Chapter 2: Natural Popo Fruit!

Kyle woke before dawn, heart racing.

The revelation had hit him like a wave the night before—One Piece. This world of impossible seas, legendary pirates, and fruits that granted power at the cost of the sea itself. He had eaten one of those fruits. And he was still alive.

He lay in his cave, staring at the faint light seeping through the entrance, and tried not to hyperventilate.

Okay. Okay. Think.

He was six years old. Stranded on an island with no ship, no map, no allies. He had survived three years through luck and stubbornness, but survival wasn't enough anymore. If he wanted to leave, to see the world he'd only dreamed of, he needed to understand what he'd become.

The fruit—white, spiraled, disgustingly foul—had granted him something. But what?

---

The first week of testing was a comedy of errors.

Kyle tried everything he could remember from the series. He punched the air, willing something to happen. He screamed at the ocean. He meditated, trying to "feel" his power like some kind of internal organ.

Nothing.

On the third day, frustration got the better of him. He was hauling a rock during his morning routine—a habit he hadn't abandoned—and his foot slipped. The rock tumbled from his grasp, heading straight for his leg.

Panic surged. He threw his hand out, not thinking, just reacting.

A pulse rippled through the air—invisible, but he felt it leave his palm. The rock didn't crush him. Instead, it shuddered, vibrated violently, and collapsed into a pile of gravel.

Kyle stared at his hand. Then at the gravel. Then back at his hand.

"…That's new."

He spent the rest of the day trying to replicate the feeling. For hours, nothing. His arm ached from the repeated motions. Just as he was about to give up, a flicker—a faint buzz in his fingertips.
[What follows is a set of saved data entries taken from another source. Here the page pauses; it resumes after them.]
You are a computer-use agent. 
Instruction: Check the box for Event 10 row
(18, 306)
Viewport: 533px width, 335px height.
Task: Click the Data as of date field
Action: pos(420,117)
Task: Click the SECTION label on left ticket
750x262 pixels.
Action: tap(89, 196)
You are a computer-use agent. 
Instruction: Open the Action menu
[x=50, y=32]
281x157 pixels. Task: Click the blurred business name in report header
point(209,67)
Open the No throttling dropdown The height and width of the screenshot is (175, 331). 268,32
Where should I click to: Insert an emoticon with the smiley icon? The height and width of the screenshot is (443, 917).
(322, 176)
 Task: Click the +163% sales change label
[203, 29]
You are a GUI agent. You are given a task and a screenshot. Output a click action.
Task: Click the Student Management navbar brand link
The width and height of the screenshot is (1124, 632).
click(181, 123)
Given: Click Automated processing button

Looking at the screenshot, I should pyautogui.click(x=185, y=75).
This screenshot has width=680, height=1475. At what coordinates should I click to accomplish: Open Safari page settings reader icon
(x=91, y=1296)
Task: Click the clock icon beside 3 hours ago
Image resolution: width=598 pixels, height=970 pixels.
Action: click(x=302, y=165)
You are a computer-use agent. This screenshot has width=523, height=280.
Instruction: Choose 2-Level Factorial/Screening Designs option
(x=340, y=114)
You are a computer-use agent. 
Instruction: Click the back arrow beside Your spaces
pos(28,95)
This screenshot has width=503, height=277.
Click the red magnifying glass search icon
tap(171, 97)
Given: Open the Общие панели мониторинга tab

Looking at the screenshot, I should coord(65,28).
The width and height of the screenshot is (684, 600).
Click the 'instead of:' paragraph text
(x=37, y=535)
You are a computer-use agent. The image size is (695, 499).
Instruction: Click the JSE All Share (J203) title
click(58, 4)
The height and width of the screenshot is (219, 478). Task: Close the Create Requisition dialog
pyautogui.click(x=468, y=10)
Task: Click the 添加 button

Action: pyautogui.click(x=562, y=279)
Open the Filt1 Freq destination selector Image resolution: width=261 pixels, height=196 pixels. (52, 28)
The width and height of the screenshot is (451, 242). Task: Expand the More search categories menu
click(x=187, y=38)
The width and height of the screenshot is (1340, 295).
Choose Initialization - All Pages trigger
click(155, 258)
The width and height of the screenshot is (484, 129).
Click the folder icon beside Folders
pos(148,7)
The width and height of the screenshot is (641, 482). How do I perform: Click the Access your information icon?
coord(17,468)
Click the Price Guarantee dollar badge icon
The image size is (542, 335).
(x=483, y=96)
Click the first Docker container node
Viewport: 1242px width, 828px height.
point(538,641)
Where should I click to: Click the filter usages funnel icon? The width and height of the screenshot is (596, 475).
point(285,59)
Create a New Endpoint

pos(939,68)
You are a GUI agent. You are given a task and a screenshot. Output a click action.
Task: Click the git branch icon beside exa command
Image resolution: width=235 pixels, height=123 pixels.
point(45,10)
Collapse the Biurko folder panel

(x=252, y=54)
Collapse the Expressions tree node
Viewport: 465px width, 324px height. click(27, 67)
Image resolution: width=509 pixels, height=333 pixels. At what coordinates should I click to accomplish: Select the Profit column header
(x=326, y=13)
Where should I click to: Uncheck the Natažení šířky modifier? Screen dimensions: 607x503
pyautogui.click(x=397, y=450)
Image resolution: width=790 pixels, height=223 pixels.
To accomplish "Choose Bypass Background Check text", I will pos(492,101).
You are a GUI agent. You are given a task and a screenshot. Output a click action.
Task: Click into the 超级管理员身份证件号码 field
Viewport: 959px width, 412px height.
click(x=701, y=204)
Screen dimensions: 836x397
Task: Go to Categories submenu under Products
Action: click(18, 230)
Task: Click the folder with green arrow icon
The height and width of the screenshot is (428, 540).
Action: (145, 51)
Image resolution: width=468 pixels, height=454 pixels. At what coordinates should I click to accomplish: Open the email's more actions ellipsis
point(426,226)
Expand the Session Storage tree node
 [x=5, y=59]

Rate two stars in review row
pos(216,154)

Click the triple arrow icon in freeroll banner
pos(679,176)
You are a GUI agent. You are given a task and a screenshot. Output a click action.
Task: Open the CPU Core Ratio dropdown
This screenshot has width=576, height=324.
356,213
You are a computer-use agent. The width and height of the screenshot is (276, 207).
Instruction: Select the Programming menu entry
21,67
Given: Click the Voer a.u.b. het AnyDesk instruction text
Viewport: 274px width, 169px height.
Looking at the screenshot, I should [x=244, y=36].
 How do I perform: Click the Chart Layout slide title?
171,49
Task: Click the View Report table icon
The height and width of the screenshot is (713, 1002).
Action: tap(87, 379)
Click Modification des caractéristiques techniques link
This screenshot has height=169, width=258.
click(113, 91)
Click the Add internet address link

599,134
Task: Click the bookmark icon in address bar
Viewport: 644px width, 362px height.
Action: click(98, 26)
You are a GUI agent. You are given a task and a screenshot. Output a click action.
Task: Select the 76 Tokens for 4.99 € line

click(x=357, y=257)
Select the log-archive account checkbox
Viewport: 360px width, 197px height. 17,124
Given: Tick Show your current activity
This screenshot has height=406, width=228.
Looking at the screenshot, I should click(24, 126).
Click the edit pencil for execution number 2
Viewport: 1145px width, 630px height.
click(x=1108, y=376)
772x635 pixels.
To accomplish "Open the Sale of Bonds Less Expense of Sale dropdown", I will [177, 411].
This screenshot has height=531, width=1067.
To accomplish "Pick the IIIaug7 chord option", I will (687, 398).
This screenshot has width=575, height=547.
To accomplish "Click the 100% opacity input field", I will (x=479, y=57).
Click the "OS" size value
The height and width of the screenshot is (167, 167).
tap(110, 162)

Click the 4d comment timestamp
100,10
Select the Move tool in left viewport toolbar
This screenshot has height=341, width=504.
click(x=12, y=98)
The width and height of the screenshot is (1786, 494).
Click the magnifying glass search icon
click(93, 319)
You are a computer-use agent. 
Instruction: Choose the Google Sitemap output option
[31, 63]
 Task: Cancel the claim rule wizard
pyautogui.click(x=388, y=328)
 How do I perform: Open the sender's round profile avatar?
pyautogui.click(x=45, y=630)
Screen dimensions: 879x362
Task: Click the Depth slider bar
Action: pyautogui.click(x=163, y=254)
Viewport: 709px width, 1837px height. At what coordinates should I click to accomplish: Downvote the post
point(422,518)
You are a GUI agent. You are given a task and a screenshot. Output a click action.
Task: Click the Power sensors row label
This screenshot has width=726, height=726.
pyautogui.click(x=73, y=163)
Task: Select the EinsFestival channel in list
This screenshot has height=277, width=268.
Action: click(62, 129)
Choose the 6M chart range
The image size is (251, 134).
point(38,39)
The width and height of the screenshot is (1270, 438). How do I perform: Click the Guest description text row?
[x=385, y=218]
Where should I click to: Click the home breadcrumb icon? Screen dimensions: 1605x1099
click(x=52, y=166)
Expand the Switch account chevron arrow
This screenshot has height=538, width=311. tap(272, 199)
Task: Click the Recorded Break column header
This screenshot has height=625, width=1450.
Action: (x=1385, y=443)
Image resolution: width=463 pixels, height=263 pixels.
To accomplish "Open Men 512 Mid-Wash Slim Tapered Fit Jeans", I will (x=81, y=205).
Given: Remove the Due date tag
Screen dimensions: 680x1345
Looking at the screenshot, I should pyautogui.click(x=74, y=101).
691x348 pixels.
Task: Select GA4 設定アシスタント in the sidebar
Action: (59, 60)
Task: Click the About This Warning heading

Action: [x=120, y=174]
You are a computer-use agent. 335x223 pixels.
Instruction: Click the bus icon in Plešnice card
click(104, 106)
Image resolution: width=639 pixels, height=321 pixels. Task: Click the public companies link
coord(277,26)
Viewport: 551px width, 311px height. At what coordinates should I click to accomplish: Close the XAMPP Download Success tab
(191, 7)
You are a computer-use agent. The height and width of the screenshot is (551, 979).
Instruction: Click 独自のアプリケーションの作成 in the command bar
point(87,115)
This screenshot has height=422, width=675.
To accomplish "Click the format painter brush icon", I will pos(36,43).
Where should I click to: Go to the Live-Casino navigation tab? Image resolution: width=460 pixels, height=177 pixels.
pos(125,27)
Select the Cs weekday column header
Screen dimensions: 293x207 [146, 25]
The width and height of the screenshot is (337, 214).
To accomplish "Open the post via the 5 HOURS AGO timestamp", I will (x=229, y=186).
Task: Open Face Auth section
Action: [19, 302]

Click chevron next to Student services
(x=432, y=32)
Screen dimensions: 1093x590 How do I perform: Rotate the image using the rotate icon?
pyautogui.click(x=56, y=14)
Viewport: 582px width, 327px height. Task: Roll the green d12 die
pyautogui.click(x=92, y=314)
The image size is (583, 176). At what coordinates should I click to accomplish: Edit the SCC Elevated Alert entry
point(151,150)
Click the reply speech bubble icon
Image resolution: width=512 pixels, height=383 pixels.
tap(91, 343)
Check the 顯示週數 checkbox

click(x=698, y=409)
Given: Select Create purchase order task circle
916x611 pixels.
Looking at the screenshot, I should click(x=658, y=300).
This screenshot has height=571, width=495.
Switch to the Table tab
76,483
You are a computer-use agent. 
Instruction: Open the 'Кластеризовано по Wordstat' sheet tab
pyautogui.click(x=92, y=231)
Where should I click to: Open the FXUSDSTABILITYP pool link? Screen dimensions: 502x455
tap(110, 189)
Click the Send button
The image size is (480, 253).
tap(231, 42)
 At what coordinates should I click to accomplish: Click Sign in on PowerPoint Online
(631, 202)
He focused on a dead tree trunk. This time, he didn't swing his hand wildly. He pushed with something inside him, something that felt like a tightly coiled spring.

The trunk shook. Cracks spiderwebbed across its surface. Then, with a groan, it split in half.

Kyle's breath caught. A grin spread across his face—and then his knees buckled. His vision swam. The world tilted, and he hit the ground hard, barely managing to roll onto his back before everything went dark.

---

He woke to the sound of waves and the taste of bile.

His body felt like he'd run a marathon and then been hit by a cart. Moving his arm sent a dull ache through his chest. The sun had shifted; hours had passed.

So that's the catch.

He lay there, breathing slowly, and forced himself to think. The power worked, but it drained him. One serious use and he was out cold. If he'd done that in a fight, he'd be dead.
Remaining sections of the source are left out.